> _Information provided_:
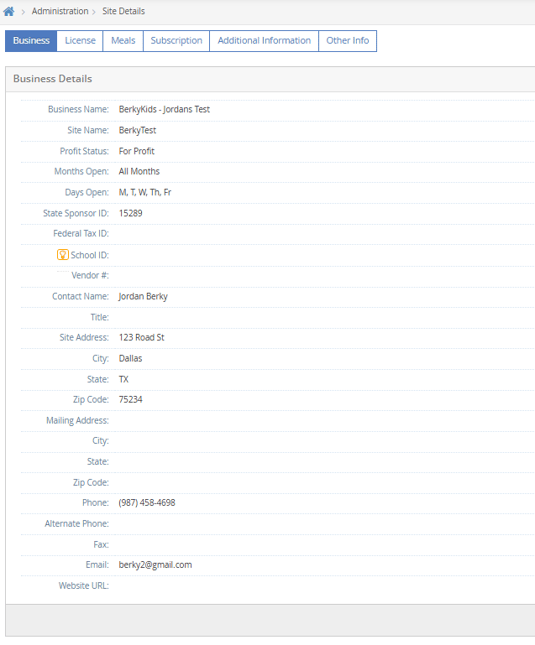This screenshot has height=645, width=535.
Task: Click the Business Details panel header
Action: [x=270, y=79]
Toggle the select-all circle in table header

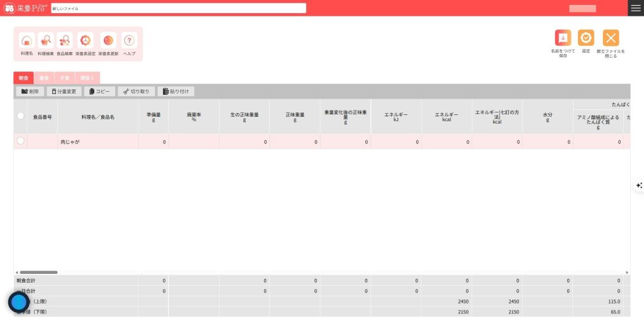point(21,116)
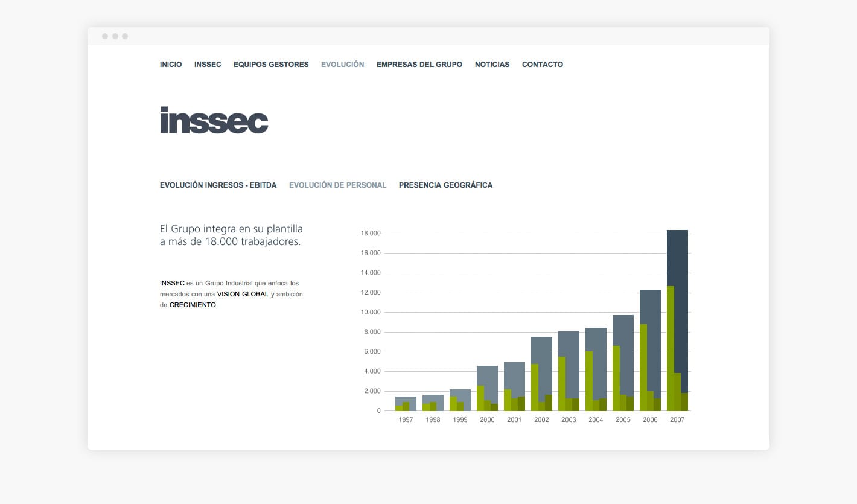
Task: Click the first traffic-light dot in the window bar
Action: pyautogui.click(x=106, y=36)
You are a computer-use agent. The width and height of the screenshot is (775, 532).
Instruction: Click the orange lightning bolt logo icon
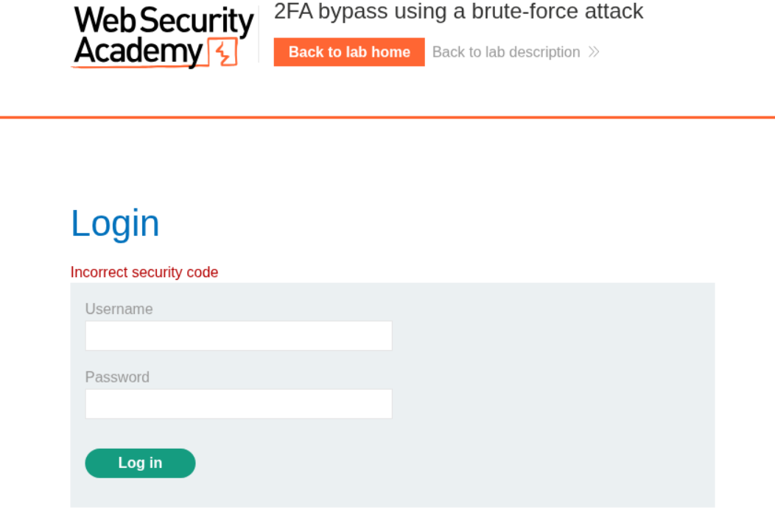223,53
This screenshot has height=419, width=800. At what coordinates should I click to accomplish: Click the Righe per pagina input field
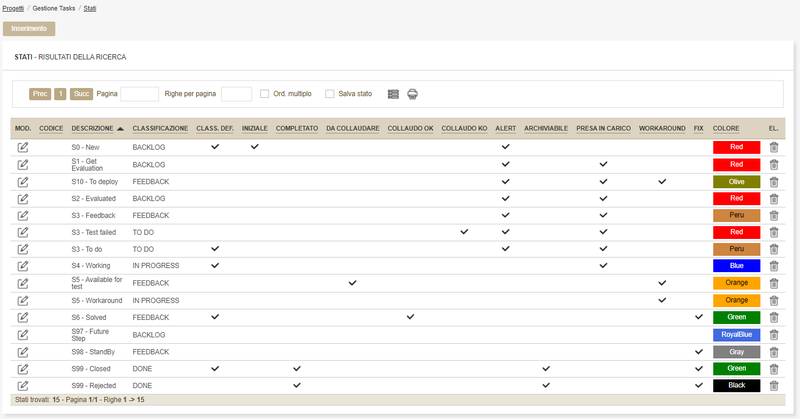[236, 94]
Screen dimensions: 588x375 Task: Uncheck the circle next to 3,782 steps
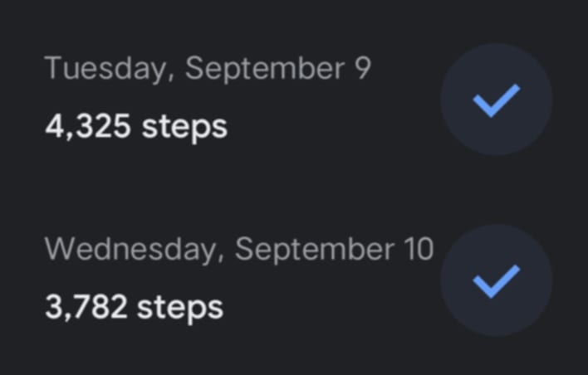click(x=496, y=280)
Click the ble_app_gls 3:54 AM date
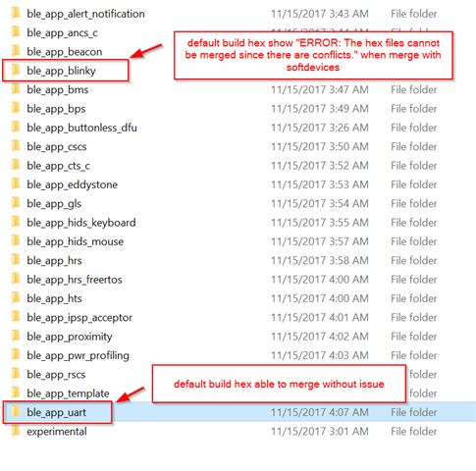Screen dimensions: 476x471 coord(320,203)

==

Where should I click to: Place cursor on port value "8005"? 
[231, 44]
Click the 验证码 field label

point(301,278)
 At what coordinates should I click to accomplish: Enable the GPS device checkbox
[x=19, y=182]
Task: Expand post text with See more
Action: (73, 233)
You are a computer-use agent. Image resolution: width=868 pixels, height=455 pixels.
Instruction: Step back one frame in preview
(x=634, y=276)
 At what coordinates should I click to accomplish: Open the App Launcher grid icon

> _What you need to do_: There is a line with "Where should I" and a line with "At what coordinates should I click to accomplish: Open" above. Copy exactly those two lines and all lines between them, with nothing else.

> _Exercise solution_:
Where should I click to: Place cursor on port value "8005"? 
[231, 44]
Click the 验证码 field label

point(301,278)
 At what coordinates should I click to accomplish: Enable the GPS device checkbox
[x=19, y=182]
Task: Expand post text with See more
Action: (73, 233)
You are a computer-use agent. Image resolution: width=868 pixels, height=455 pixels.
Instruction: Step back one frame in preview
(x=634, y=276)
 At what coordinates should I click to accomplish: Open the App Launcher grid icon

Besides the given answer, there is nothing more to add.